Start of DATA SHOWN
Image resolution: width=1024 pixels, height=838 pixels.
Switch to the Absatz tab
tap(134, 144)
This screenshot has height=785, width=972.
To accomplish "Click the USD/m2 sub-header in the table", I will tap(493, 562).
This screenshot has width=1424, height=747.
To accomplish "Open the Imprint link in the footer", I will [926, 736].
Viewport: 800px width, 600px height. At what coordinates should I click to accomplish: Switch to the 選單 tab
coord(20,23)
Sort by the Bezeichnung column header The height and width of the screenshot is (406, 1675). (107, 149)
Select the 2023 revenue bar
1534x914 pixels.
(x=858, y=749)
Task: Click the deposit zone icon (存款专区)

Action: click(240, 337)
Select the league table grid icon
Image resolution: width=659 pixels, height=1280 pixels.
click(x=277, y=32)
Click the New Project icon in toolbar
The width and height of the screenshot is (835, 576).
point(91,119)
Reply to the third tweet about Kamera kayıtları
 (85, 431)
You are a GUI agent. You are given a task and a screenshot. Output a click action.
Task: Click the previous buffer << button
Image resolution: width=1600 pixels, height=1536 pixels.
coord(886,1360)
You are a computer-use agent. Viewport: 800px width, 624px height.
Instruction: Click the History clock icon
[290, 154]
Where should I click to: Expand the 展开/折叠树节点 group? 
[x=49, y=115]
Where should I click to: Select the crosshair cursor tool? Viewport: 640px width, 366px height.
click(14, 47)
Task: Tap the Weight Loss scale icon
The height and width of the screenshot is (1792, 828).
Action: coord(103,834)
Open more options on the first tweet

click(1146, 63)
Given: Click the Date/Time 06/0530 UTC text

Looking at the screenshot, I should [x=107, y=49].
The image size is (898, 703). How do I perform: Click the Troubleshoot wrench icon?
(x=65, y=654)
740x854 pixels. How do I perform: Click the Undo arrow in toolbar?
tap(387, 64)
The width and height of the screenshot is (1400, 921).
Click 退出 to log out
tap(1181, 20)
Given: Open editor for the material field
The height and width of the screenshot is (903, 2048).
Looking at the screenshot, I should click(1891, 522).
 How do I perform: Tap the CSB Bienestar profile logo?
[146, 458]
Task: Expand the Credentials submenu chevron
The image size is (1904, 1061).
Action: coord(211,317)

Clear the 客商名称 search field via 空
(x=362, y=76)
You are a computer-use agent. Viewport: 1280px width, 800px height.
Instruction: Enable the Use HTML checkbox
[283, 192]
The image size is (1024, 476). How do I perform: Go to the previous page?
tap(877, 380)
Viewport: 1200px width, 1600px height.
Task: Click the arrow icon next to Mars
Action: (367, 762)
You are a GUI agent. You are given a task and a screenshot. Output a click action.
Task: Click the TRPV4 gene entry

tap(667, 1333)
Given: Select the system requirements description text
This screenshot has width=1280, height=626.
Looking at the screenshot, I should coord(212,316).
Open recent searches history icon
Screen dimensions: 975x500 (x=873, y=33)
End of DATA SHOWN
All lines from the one that holds "Task: Click the TRPV4 gene entry" through the end of the records are to be returned exactly, including both boundary lines, and no others.

Task: Click the TRPV4 gene entry

tap(667, 1333)
Given: Select the system requirements description text
This screenshot has width=1280, height=626.
Looking at the screenshot, I should coord(212,316).
Open recent searches history icon
Screen dimensions: 975x500 (x=873, y=33)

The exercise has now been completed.